Chess Is Not an RPG: The Illusion of Game Balance - omnibrain
http://johnwickpresents.com/games/game-designs/chess-is-not-an-rpg-the-illusion-of-game-balance/

======
Vaskivo
While I agree with the author's notian that "some games need balance others
don't"[1] I disagree with the premise.

The author says that roleplaying games don't need balance because they are
about telling stories, and that "other games" need balance because they are
about the challenge, gameplay and competition. I kind of agree with this.

Then he goes on to caracterize games by their capabiblity of being played
withour roleplaying. By this logic, he then says that not only World of
Warcraft is not a roleplaying game, but Dungeons and Dragons isn't one either.

This is followed by "You can play board games such as Rex and Battlestar
Galactica and even Settlers of Catan without roleplaying… but roleplaying
seems to make them more enjoyable. [...] but if you go too far in that
direction, you’ll lose. And the goal of those games is to win. Roleplaying, in
the end, sabotages the goal of the game."

"...try playing games such as Vampire or Pendragon or Our Last Best Hope or
World of Dew or Deadlands without roleplaying, you’re missing the entire point
of the game."

This, in internet lingo, is what is called "BadWrongFun", i.e. you can't have
fun playing a game in a way different than the intended by the authors.

I don't think there is such a thing as "BadWrongFun". I have this ruleset, I
should be allowed to do with it whatever I want. I can roleplay in chess. I
can call my knight Tim and have him be the queen's brother. And when he is
captured, the grieving queen only moves half the distance. And I can also have
a highly tactical dungeon crawl in (let's pick a narrative focused roleplaying
game) FATE, completely ignoring setting, theme and story, throwing challenge
after challenge at the players. Both of these are OK, and many more.

IMO, the problem with the authors logic is the idea of the objective or point
of the game. That when you play Chess you want to win, when you play WoW you
want to level up, and when you play a roleplaying game you want to craft and
experience a story. I'll refute this with an example:

The "point" of the car is to help people move around and carry goods. But
there are people who like to race cars. There are people who like to tune them
and modify them. And some like to collect them. Because what people do with
something doesn't always match its purpose.

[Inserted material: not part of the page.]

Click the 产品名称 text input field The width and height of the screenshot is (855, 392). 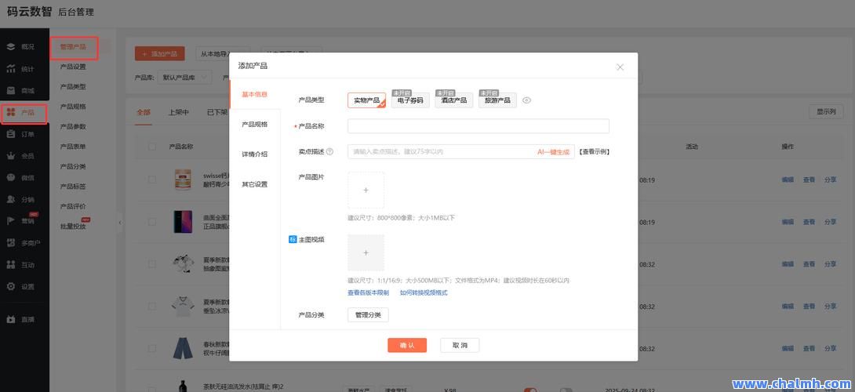[478, 126]
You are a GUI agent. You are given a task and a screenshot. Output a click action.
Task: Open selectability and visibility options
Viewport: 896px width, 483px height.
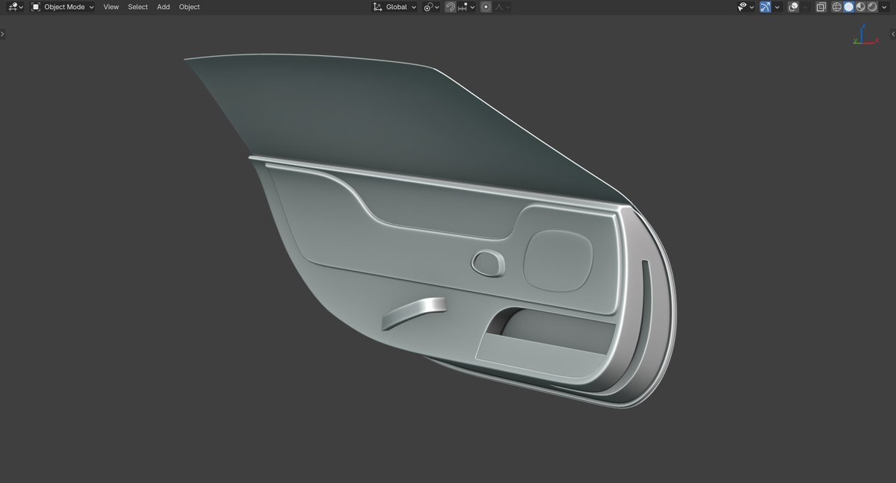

Therefore, there is nothing wrong with roleplaying chess, or being a min-
maxer[2] in a roleplaying game. People can do whatever they want with their
games. Losing in chess is not bad if the player didn't care for winning or
losing in the first place.

To finish my rant, here's my last thought: All games need balance, some more
than others. But the balance required for a game depends on the context of the
gaming session and the players goals for that gaming session.

[1] And I'd reiterate it as "some games need more balance than others" [2]
[https://en.wikipedia.org/wiki/Min-maxing](https://en.wikipedia.org/wiki/Min-
maxing)

------
colanderman
_You don’t get to say, “I have a high charisma because I’m not very good at
roleplaying.”

My response to that is, “Then, you should get better at it. And you won’t get
any better by just rolling dice. You’ll only get better by roleplaying.”_

No. Some people are both _not good at speaking under pressure_ , but _want to
be part of a story where their character is a good diplomat_. I have a player
like that. Telling her, "sorry, you don't get to roll, suck it up and get
better at talking" is a surefire way to lose a player and a friend.

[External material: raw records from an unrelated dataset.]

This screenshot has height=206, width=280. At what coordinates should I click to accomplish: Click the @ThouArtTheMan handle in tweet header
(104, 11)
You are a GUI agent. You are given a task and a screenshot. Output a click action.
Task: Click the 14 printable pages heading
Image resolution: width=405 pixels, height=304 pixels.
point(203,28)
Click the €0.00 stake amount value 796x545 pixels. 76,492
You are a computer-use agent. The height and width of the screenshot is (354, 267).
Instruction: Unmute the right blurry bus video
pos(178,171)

Must she select the topic of discourse? Of course; players are expected to
make decisions for their own characters.

Must she come up with an eloquent convincing ex temporaneous speech? Hell no.
That's as stupid as forcing your players to solve a real-life puzzle or riddle
to progress in the story.

\-----

On another note, combat statistics serve a very important purpose in a
roleplaying game: they serve as a neutral referee, a "higher authority". Call
it a crutch if you will, but allowing the combat to progress as the dice
dictate precludes me (the GM) from unconsciously projecting unfair biases onto
the outcome of combat actions.

A player will often have one idea what their weapons can do, while the GM has
another. (Other players may even have a third opinion!) Mismatch in these
expectations is a sure way to kill player morale. Fixed statistics eliminate
this potential source of GM-player friction by codifying agreement of weapon
capabilities.

Note that impromptu skill checks follow a similar code: if the player proposes
their character do something "creative", the GM can fall back to the system of
skill checks and situational bonuses to derive a reasonable DC for the die
roll(s). Often this may be negotiated with the player. Like weapon statistics,
this method eliminates (perceived or real) favoritism and helps the game
progress more smoothly.

------
omgtehblackbloc
It's a good point, but this isn't new info.

Every RPG rulebook I've ever read has a preface or afterword where they say
something to the effect of "These rules aren't set in stone, this is your
game! If a roll will take the story in an unsatisfying direction, or a rule is
getting in the way of your players' enjoyment, throw it out!"

In fact, that might be a better litmus test for what distinguishes a role
playing game from other kinds of games: do the rules direct you to break the
rules whenever it would be more fun?